In the trial, each patient will receive 35 mg/kg of pamrevlumab every 2 weeks by intravenous infusion for up to 156 weeks. Efficacy assessments will be performed routinely throughout the course of the study, and all patients will be monitored closely for safety.
The primary outcome measure focuses on the annual change in percent predicted annual forced vital capacity, while the secondary outcome measures include the changes in forced expiratory volume, maximum inspiratory pressure, maximum expiratory pressure, peak expiratory flow, peak cough flow, left ventricular ejection fraction, Performance of Upper Limb score, grip strength, pinch strength, Brooke scale for upper extremity, cardiac fibrosis score assessed by MRI, and upper arm (bicep) muscle fat and fibrosis assessed by MRI.

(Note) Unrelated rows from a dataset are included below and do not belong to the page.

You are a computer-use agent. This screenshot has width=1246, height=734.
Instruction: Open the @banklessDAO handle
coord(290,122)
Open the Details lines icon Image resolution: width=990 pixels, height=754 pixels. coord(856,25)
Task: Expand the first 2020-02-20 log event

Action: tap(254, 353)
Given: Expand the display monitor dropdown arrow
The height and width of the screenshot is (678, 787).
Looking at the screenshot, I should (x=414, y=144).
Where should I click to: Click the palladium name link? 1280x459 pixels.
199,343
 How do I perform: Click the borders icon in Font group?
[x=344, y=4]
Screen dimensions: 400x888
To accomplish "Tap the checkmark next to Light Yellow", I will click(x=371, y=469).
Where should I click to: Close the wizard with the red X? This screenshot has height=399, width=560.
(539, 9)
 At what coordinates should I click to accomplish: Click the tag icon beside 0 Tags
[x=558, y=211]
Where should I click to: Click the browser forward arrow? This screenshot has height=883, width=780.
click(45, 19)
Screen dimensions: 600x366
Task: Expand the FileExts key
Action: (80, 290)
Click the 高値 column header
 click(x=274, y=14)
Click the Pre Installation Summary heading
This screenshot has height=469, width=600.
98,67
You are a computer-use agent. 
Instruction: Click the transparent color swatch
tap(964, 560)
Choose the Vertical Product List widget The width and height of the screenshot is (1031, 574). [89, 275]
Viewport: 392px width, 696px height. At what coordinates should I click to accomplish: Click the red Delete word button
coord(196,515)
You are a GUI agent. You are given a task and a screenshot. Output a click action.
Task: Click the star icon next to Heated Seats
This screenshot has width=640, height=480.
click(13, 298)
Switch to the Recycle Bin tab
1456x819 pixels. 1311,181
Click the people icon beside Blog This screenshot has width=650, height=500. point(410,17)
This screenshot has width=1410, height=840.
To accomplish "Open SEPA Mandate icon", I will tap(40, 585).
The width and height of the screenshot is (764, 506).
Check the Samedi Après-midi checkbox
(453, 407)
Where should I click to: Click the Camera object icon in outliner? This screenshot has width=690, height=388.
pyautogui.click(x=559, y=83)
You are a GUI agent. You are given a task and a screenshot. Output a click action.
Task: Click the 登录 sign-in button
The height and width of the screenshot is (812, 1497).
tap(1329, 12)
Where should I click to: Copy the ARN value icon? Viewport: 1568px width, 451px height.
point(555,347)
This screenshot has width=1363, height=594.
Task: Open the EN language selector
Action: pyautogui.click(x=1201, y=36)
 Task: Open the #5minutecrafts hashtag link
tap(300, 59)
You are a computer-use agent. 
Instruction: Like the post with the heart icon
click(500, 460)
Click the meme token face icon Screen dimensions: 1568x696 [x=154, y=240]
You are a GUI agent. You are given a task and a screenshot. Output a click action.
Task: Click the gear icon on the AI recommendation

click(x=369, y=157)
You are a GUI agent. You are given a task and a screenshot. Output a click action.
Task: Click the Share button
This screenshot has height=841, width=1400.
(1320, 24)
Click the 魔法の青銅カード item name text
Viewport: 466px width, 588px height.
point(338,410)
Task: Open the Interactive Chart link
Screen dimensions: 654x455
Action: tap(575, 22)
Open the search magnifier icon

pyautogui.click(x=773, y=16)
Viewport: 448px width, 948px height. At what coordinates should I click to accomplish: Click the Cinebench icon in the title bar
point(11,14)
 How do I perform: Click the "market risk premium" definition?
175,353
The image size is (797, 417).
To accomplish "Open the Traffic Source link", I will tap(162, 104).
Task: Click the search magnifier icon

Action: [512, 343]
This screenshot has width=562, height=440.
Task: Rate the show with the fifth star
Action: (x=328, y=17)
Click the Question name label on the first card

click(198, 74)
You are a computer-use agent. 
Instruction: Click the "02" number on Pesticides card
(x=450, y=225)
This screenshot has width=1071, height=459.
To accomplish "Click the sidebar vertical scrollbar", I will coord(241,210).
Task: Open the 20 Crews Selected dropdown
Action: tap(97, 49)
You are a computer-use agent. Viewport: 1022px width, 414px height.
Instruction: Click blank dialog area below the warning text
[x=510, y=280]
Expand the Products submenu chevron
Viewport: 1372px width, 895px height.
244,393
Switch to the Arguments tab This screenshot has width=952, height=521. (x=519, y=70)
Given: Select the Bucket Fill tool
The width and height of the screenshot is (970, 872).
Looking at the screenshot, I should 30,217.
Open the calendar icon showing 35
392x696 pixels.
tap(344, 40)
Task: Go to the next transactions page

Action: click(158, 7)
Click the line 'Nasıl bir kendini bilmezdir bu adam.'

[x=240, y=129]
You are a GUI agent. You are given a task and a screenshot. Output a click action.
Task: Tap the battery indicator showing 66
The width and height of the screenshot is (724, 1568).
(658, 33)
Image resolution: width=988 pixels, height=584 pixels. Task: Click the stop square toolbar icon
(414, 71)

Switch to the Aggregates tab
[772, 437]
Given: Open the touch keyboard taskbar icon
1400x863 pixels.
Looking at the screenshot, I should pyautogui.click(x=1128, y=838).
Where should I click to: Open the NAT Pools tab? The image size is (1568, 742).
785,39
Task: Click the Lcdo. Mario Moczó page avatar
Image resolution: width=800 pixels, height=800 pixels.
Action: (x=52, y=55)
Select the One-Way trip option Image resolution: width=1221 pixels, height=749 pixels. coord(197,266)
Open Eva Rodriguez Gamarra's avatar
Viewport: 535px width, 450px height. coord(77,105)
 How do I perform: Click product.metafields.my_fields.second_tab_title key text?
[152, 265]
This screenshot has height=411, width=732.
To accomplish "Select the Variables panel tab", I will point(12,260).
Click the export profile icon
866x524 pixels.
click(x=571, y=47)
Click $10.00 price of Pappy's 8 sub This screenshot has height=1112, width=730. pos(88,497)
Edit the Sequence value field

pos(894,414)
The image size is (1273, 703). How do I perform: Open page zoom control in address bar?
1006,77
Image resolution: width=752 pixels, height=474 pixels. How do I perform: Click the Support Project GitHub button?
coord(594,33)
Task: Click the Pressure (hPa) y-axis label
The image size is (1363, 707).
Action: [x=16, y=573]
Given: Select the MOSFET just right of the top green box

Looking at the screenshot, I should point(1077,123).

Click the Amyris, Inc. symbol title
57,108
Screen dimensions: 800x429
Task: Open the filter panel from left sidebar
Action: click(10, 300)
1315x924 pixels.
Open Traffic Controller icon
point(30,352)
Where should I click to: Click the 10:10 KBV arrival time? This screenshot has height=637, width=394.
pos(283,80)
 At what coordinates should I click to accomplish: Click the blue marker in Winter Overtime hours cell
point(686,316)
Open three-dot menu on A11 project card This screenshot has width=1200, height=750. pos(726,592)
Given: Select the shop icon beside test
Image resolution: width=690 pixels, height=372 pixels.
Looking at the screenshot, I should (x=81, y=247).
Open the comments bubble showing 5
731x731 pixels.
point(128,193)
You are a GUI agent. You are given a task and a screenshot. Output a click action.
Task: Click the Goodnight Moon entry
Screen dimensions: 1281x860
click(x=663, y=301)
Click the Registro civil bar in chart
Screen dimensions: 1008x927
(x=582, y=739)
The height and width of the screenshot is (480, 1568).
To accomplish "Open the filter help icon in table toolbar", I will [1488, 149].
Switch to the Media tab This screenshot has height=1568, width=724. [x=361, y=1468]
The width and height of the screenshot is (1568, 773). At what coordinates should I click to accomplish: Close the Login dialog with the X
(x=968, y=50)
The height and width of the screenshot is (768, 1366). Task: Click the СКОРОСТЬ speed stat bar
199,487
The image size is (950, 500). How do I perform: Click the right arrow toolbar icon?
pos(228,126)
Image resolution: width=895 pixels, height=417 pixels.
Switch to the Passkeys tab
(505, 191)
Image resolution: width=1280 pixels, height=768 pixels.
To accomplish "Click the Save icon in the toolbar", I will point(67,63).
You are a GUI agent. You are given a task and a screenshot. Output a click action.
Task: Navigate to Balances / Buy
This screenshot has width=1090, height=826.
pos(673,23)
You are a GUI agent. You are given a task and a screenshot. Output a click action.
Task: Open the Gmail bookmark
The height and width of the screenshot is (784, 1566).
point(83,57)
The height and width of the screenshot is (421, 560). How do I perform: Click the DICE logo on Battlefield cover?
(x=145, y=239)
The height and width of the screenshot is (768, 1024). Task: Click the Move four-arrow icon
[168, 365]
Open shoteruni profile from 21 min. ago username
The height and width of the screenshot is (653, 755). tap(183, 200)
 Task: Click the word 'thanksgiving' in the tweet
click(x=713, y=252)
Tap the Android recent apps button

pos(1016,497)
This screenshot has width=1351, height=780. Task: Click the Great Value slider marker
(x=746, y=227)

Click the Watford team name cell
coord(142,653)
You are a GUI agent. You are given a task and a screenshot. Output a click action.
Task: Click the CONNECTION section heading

Pamrevlumab is also currently being studied in phase 2 clinical studies for the treatment idiopathic pulmonary fibrosis and pancreatic cancer.
REFERENCE
1. FibroGen Receives Orphan Drug Designation from the U.S. FDA For Pamrevlumab for the Treatment of Duchenne Muscular Dystrophy [news release]. San Francisco: FibroGen, Inc.; April 15, 2019. phx.corporate-ir.net/phoenix.zhtml?c=253783&p=irol-newsArticle&ID=2394469. Accessed April 15, 2019.